Stillman College was founded as Tuscaloosa Institute, when it was authorized by the General Assembly of the Presbyterian Church in the United States in 1875, and held its first classes in 1876. It was chartered as a legal corporation by the State of Alabama in 1895. At that time, the name was changed from Tuscaloosa Institute to Stillman Institute. The institute was a concept initiated by Charles Allen Stillman, pastor of First Presbyterian Church of Tuscaloosa, "for the training of colored men for the ministry". The mandate for the Institution expanded over the years and it acquired its present campus tract of over 100 acre. A junior and senior high school was organized and the Institute established a junior college program, which was accredited in 1937. In addition, between 1930 and 1946, it operated a hospital and nurse training school.

Under the administration of Samuel Burney Hay (1948–1965), the school sought to expand into a senior liberal arts institution and in 1948 the name was officially changed to Stillman College. The following year, Stillman expanded into a four-year college and graduated its first baccalaureate class in 1951. The college was accredited by the Southern Association of Colleges and Schools in 1953. Under Hay, seven new buildings were constructed: a gymnasium, a library, an administration-classroom building, two women's residence halls, a prayer chapel, and a student center.

When John Rice became the dean of students at Stillman College in 1966, he lived on campus with his wife, Angelena (née Ray) Rice, and their daughter, Condoleezza Rice, who later served as the 66th United States Secretary of State.

| Parts of the exercise |
1. Say whether each statement agrees with the Stillman College history: (a) The school held its first classes in 1876. (b) The junior college program was accredited in 1953. (c) Seven new buildings were constructed under Hay.
2. Rewrite the Stillman College history from "Stillman College was" up to and including "nurse training school.", renaming "Tuscaloosa Institute" as "Tuscaloosa Academy".

| Entries shown |
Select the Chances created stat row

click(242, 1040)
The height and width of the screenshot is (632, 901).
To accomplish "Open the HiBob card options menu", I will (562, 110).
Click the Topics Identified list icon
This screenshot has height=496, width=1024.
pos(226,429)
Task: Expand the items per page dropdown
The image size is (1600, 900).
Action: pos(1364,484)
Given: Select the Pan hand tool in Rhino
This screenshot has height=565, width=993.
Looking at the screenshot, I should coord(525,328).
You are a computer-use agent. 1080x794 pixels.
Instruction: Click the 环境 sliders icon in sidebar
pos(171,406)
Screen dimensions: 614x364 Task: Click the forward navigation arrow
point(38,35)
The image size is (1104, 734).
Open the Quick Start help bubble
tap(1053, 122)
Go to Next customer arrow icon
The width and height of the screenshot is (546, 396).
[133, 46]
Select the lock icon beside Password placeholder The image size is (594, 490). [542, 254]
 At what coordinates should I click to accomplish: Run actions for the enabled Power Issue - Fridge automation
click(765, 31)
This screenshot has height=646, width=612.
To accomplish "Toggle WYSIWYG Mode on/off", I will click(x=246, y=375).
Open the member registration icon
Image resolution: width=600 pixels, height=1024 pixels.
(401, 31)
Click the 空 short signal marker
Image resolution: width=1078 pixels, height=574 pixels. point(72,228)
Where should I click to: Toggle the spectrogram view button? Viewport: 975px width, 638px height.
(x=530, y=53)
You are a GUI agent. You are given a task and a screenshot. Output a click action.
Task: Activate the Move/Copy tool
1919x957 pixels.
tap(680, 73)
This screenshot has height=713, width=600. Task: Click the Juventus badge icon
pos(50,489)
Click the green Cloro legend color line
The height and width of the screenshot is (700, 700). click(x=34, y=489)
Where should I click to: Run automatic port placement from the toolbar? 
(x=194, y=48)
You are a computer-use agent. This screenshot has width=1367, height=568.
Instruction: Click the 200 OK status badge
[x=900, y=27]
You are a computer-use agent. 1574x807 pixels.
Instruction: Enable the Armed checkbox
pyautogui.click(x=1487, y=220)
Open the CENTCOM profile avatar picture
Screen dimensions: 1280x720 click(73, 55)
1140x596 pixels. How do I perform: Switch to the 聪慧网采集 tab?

| Answers by item |
1.
(a) Yes: "held its first classes in 1876"
(b) No: "which was accredited in 1937"
(c) Yes: "Under Hay, seven new buildings were constructed"

2.
Stillman College was founded as Tuscaloosa Academy, when it was authorized by the General Assembly of the Presbyterian Church in the United States in 1875, and held its first classes in 1876. It was chartered as a legal corporation by the State of Alabama in 1895. At that time, the name was changed from Tuscaloosa Academy to Stillman Institute. The institute was a concept initiated by Charles Allen Stillman, pastor of First Presbyterian Church of Tuscaloosa, "for the training of colored men for the ministry". The mandate for the Institution expanded over the years and it acquired its present campus tract of over 100 acre. A junior and senior high school was organized and the Institute established a junior college program, which was accredited in 1937. In addition, between 1930 and 1946, it operated a hospital and nurse training school.